CDC Weight Percentile Guide
What This Calculator Does
This calculator estimates a child’s weight percentile from age, sex, and measured weight. It compares the value with smoothed CDC weight-for-age references. The result includes a z score, a percentile, and nearby reference weights. It also records the source table used for the calculation.
Why Percentiles Matter
A percentile shows rank inside a reference population. A 60th percentile result means the weight is higher than about sixty percent of children with the same age and reference sex. It does not show health by itself. Growth pattern, height, diet, activity, illness, and measurement quality also matter. A clinician can explain the result in context.
How The LMS Method Works
The LMS method adjusts for changing spread and skew across childhood. L is the Box-Cox power. M is the median.

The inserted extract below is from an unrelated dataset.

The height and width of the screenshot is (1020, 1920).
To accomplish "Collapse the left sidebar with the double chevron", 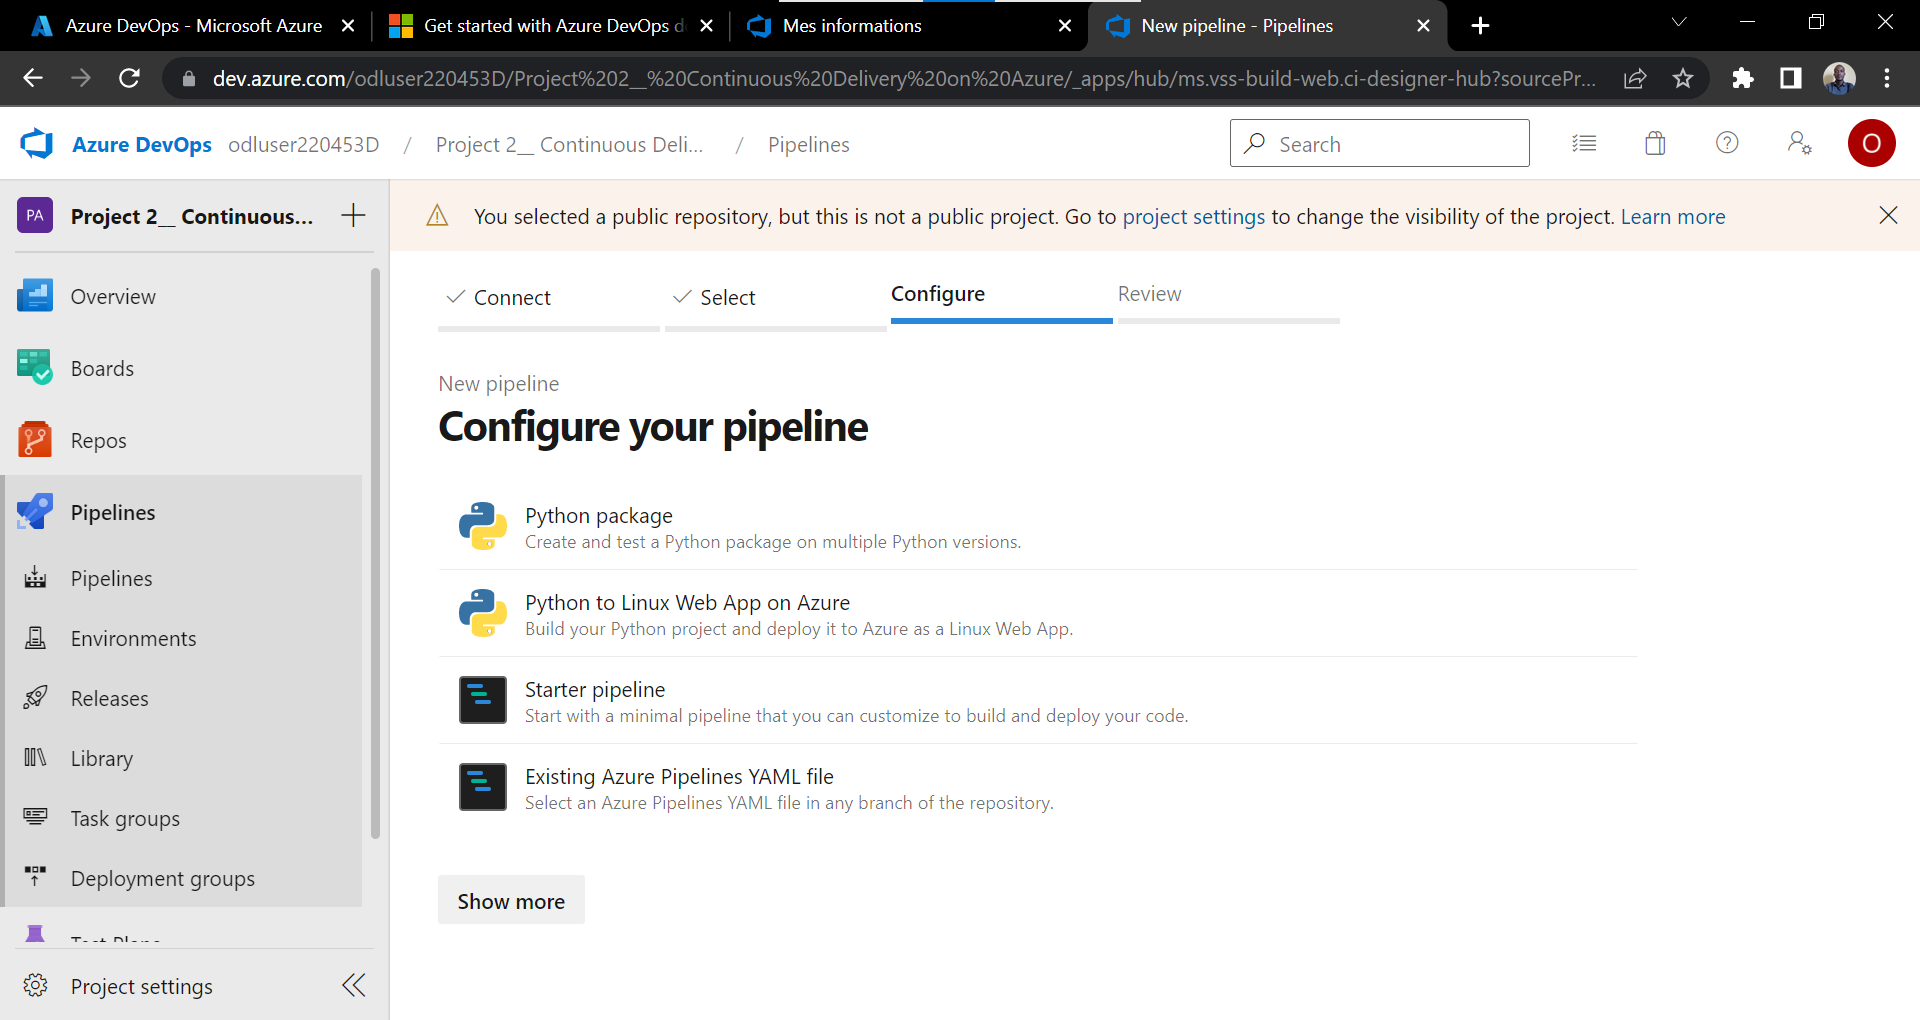I will 353,985.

S is the generalized coefficient of variation. The calculator finds the nearest reference rows for the selected age. It interpolates L, M, and S when the age falls between rows. Then it converts weight to a z score. The z score is converted to a percentile with the normal curve.
Good Data Entry Tips
Use a recent weight from a reliable scale. Remove heavy clothing when possible. Enter age carefully. One birthday month can change the reference row. Use kilograms when available. Pounds are converted to kilograms before calculation. Keep units consistent when comparing repeated records.
Reading The Result
The output shows the percentile rank, z score, median weight, selected reference weights, and an interpretation band. Low or high bands are not diagnoses. They are prompts for review. A single point can be affected by fluid, illness, scale error, or recent growth. Repeated values over time are more useful than one entry.
Using Exports
The CSV export works well for spreadsheets. The PDF export gives a simple report for records. Both include inputs and calculated values. They should not replace medical notes. Use them as a clear summary for discussion.
Safety Note
Children grow at different speeds. Puberty can also change weight rapidly. Review surprising results before acting. Recheck the scale, age, and unit. Seek professional guidance for feeding concerns, chronic illness, rapid gain, or rapid loss. Keep growth records dated and well organized.